_Work request 1_.
Answer these questions from the book description.
(a) Which four perspectives do the chapters in the volume represent?
(b) What is Scott Cloutier focused on?
(c) Where does Craig Talmage serve as a visiting assistant professor of Entrepreneurial Studies?
_Work request 2_. Translate this sentence from the book description into Spanish: "Entrepreneurial Studies is a new fast growing minor that officially started in the Spring of 2016."

··· Given passage ···

This volume addresses new innovations in quality of life and well-being from the perspectives of the individual, society and community. It aggregates the perspectives, research questions, methods and results that consider how quality of life is influenced in our modern society. Chapters in this volume present theoretical and practical examples on different aspects of quality of life and community well-being representing American, European, Native American and African perspectives. This volume is of interest to scholars in sociology, psychology, economy, philosophy, health research as well as practitioners across the social sciences.
About the Author
Dr. Scott Cloutier is an Assistant Professor, Walton Sustainability Fellow and Senior Sustainability Scholar within the Julie Ann Wrigley Global Institute of Sustainability. He is focused on charting a new course for sustainability to maximize opportunities for happiness. Scott’s experience and expanding research agenda revolve around three key elements: (1) Sustainable Urban/Neighborhood Development research designed to integrate community development subsystems (e.g. water, waste, energy, transportation, business and economic development) to maximize community well-being through sustainable interventions; (2) Qualitative and Quantitative Mixed Method research designed to explore and reflect human/built-and-natural-environment/sustainability connections from both subjective and objective perspectives; and (3) Theoretical Processes research around constructs of quality of life, community well-being, subjective well-being (happiness), hedonia, eudaimonia and biological underpinnings.
Dr. Craig Talmage serves as a visiting assistant professor of Entrepreneurial Studies at Hobart and William Smith Colleges in Geneva, New York. Entrepreneurial Studies is a new fast growing minor that officially started in the Spring of 2016. He teaches courses on economic principles, quantitative tools, social innovation, the history of entrepreneurship theory, and the senior capstone experience. He seeks to empower community members, faculty, staff and students through the development of knowledge regarding entrepreneurship and skills that match that knowledge. He completed his PhD in Community Resources and Development at Arizona State University (ASU). At ASU, he worked for the Osher Lifelong Learning Institute, Partnership for Community Development, and the Southwest Interdisciplinary Research Center. He still serves as a faculty associate for Arizona State University where he teaches Community Resilience to Emergency Management and Homeland Security students in the School of Public Affairs. He is actively involved in the Community Development Society, the International Society for Quality-of-Life Studies, and the Association for Research on Nonprofit Organizations and Voluntary Action.

··· Records provided ···

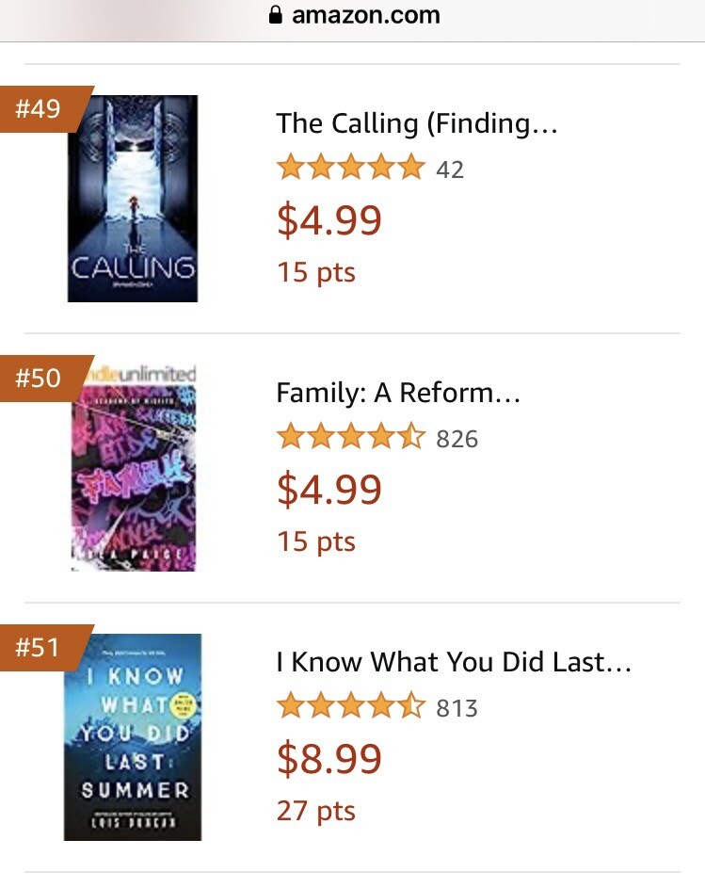Viewport: 705px width, 888px height.
Task: Open I Know What You Did Last Summer cover
Action: pyautogui.click(x=133, y=737)
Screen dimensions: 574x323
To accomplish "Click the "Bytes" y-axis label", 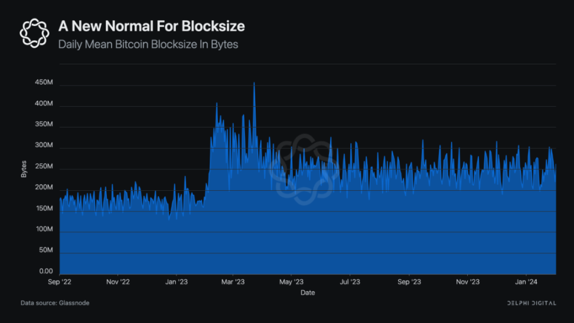I will click(24, 169).
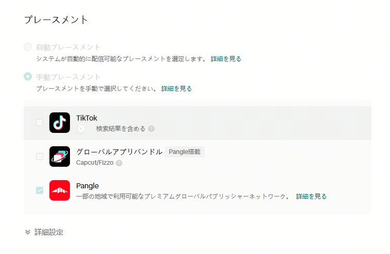Click the red Pangle logo icon
The width and height of the screenshot is (390, 254).
(60, 190)
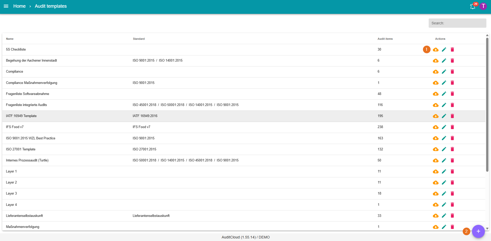Sort by the Audit items column
This screenshot has height=241, width=491.
coord(385,39)
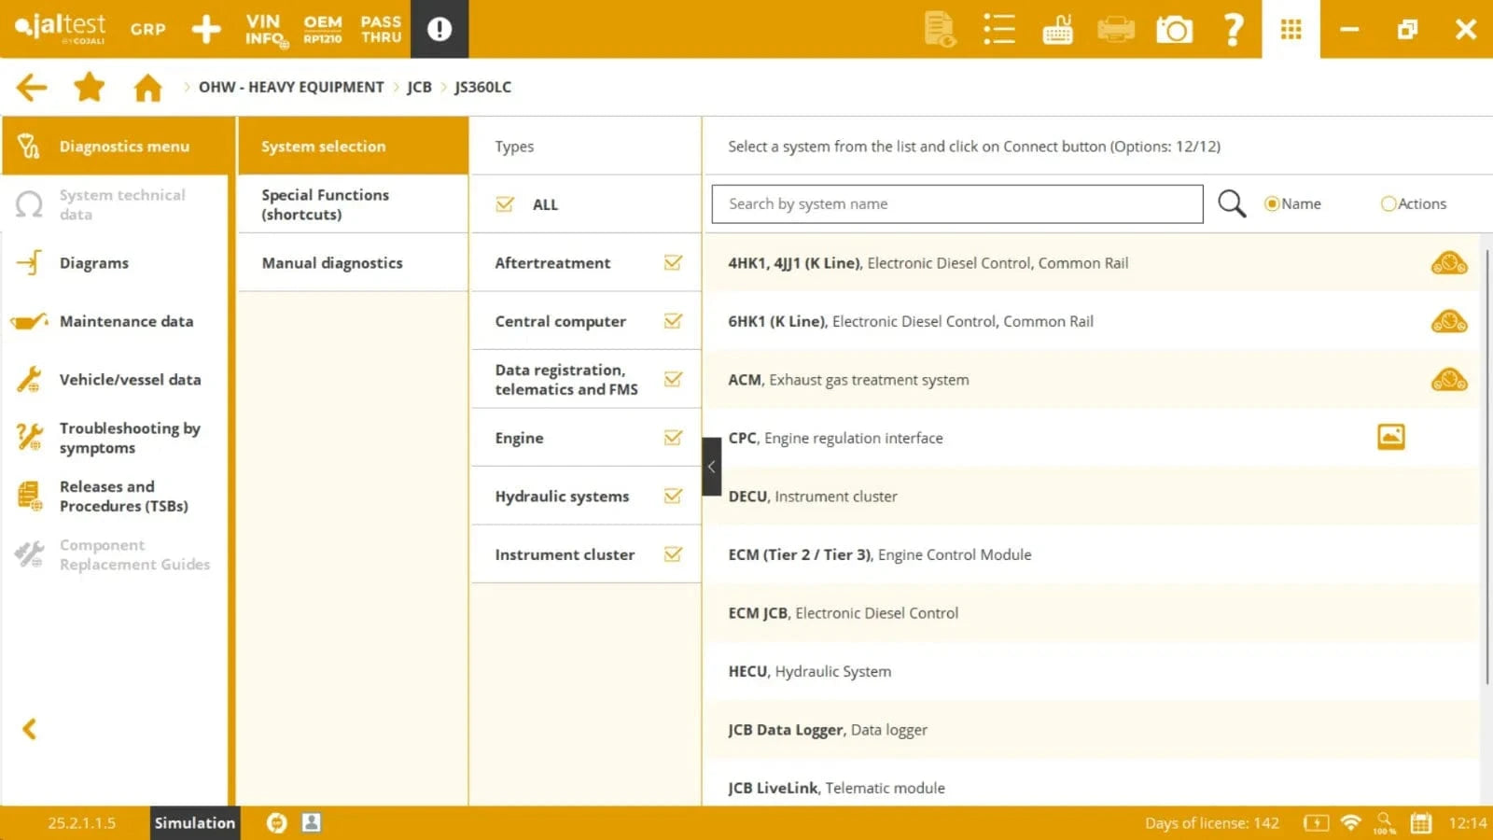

···

_Your response 1_.
(a) American, European, Native American and African perspectives.
(b) Charting a new course for sustainability to maximize opportunities for happiness.
(c) At Hobart and William Smith Colleges in Geneva, New York.

_Your response 2_. Estudios de Emprendimiento es una nueva especialidad secundaria de rápido crecimiento que comenzó oficialmente en la primavera de 2016.